Microsoft’s own documentation explicitly notes this risk: “By using Web.Contents, users can make web requests with sensitive data in the body of the request”.4

Cloud Execution Environment

Corp Network Boundary

(1) Instructs

(1) Query Data

(2) Returns Sensitive Data

(3) Loads data

(4) HTTP POST

Sensitive Data

M Script

Mashup engine

SQL Data base

Semantic Model

External API Endpoint

attacker-controlled

Figure: Data Exfiltration Path via Power Query – The diagram above shows how an insider’s Power Query can extract data from a secure database and send it to an outside API, all within a single Power Query execution.

In the above flow, the Power Query Mashup Engine (running in the cloud) has access to the secure SQL database (using provided credentials). It queries the data and then loads it into a semantic model and out over the internet to an external endpoint.
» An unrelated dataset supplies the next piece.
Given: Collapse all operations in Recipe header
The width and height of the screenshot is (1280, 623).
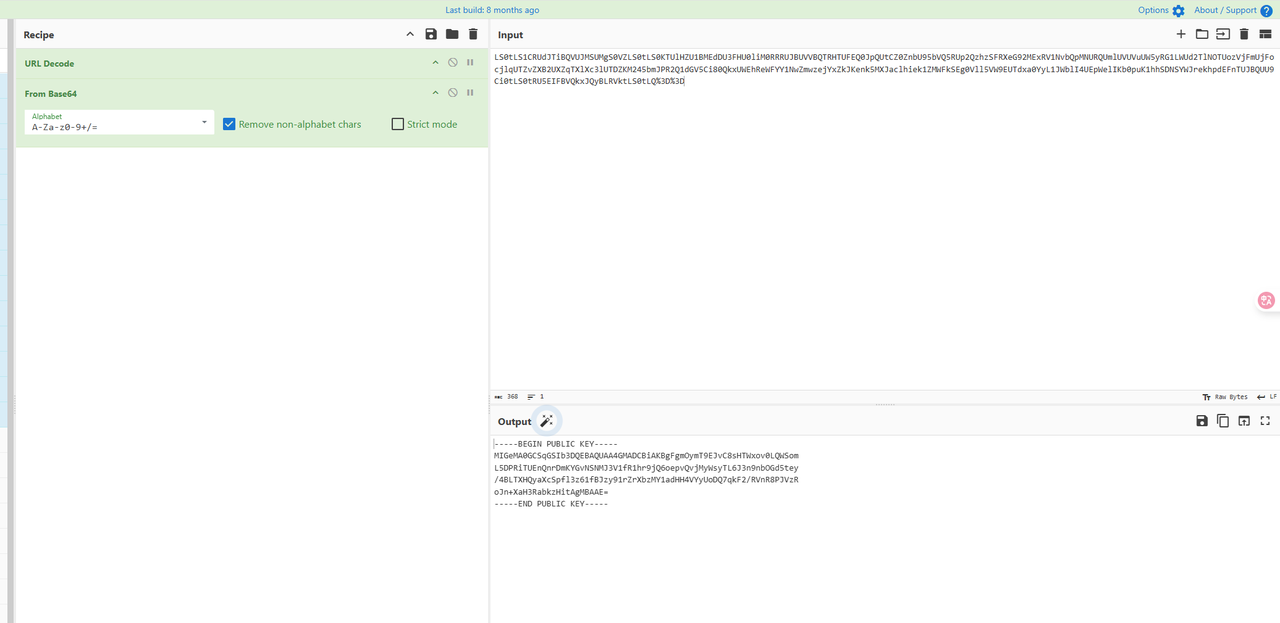Looking at the screenshot, I should click(410, 35).
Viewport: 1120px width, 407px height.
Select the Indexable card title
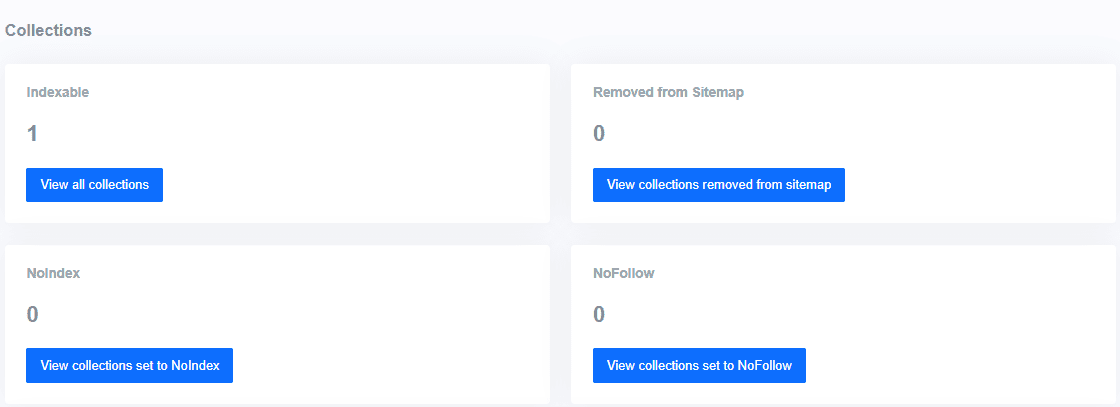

Notice that this exfiltration can occur even if the data source is inside the corporate network – the Mashup Engine runs outside the network by default, so it isn’t subject to the organization’s internal firewalls or DLP scanners in the usual way.5 Effectively, the Power Query is acting as a bridge between the secure data source and the attacker’s server.

Why Is It Hard to Prevent This? (No Foolproof Safeguard)

It may be startling, but there is currently no foolproof way to completely prevent data exfiltration from a Power Query file under Microsoft’s current model. If a user has access to create or edit Power Query queries (in Excel, Power BI, dataflows, etc.) and they have access to some sensitive data source, they can potentially craft M code to leak that data. The Power Query runtime will happily execute the code as long as the user is authorized to access the sources and run queries.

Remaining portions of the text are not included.